:: Work to complete ::
From the first record below to the last, retype each one exactly.

:: Data for the task ::
== Segment start ==

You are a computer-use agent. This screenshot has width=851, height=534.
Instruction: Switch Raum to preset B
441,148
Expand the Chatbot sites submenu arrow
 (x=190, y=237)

== Segment end ==

:: Answer for this exercise ::
You are a computer-use agent. This screenshot has width=851, height=534.
Instruction: Switch Raum to preset B
441,148
Expand the Chatbot sites submenu arrow
 (x=190, y=237)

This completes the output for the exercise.